In a world where psuedo-scientists and philosophers have determined that whiteness is a superior racial classification, it was only a matter of time before artists and historians began bleaching these biblical figures. This is why in most art depicting the first couple their complexion is pale as though they lived near the Thames or Volga Rivers. It is why the premier contributors of Scripture, Moses and Paul, are portrayed as European philosophers. The agenda of colonialism required these authority figures to be portrayed as White.

But what about Jesus? As Dr. William Barber II would say, he was “a brown-skinned Palestinian Jew.” Jesus’ family actually lived as refugees in Egypt without arousing unwanted attention. This fact alone makes it clear that historically Jesus was a person of color.

The Case of the Great White Washing

Which means that the greatest act of cultural appropriation in history is the white washing of the Biblical world. Before black-faced comedy and red-skinned mascots, racist theologians vandalized the Bible invalidating every person of color within it by attributing them with a white face. For 500 years, European artists have whitewashed the biblical cast with paintbrushes. And today, politicians continue trying to bleach them with questionnaires like the one that appear in the 2020 census.

To preach the superiority of the European race and the Bible, colonizers gentrified North Africa and Southwest Asia. With the goal of subduing black and brown minds, white supremacists can’t promote a Bible full of melanin rich characters as it contradicts their scientific and philosophical beliefs.

These kind of intentional acts of bleaching have led many to dismiss Christianity and agree with Malcolm X:

The whole church structure in this country is white nationalism, you go inside a white church – that’s what they’re preaching, white nationalism. They got Jesus white, Mary white, God white, everybody white – that’s white nationalism…Don’t join any church where white nationalism is preached.
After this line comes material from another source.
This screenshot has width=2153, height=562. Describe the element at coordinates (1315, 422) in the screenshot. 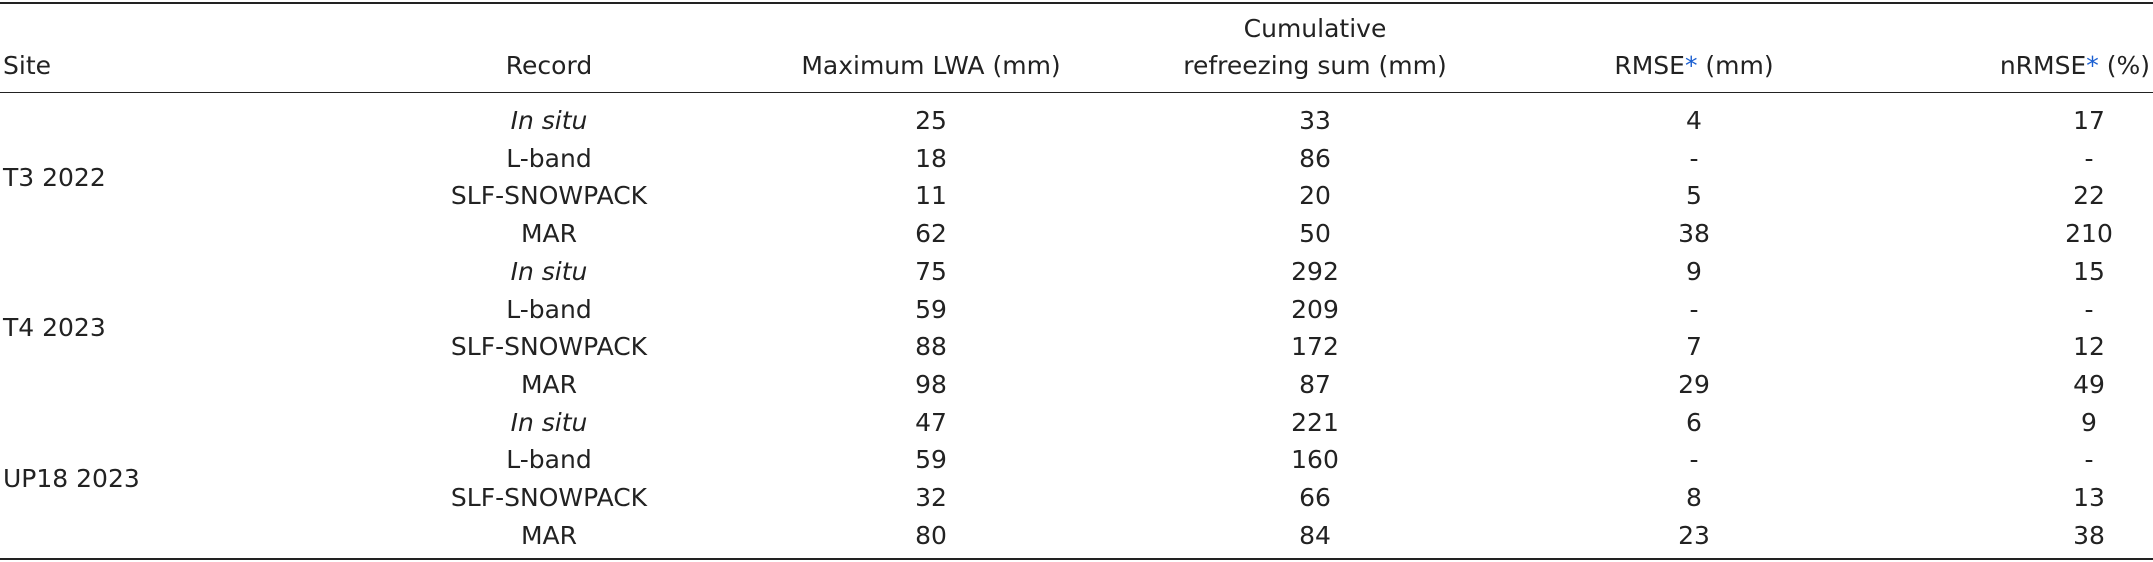

I see `value: 221` at that location.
Why, you can go to a Negro church and be exposed to white nationalism. ‘Cause…when you walk in a Negro church and see a white Jesus and a white Mary and some white angels, that Negro church is preaching white nationalism.

Abandon or Awaken?

Does this mean we should abandon the Bible? Who gives up a treasure so valuable that thieves smuggle and disguise it for centuries? Let’s not remove the Bible from our lives; let’s remaster its scenes. We might not be able to repaint the Sistene Chapel, but we can reread the Bible with corrective lenses. Just as filmmakers remaster Black and White movies to add vibrant colors in places where there was only grey, our imaginations can restore the bleached passages of Scripture. When we do this, we’ll see a Jesus who, as Nathan Brown puts it in his book For the Least of These:

was a refugee, escaping across a border under cover of darkness, then seeking to build a new life in a foreign country…Jesus knew what it was like to live on the margins of society, under the constant threat of violence…[he] lived with the vulnerabilities of poverty…As a teacher who did not fit in with the dominant religious culture, he knew what it was to be persecuted. As a victim of the violent and powerful, Jesus experienced the worst of human injustice, torture, and brutality; he was left a horrifically disfigured body barely recognizable to his human family.

Jesus subjected himself to these injustices in order to break down the “middle wall” separating people from God and each other. This makes it possible for us all to be fellow citizens in the household of God (Eph. 2:11-19).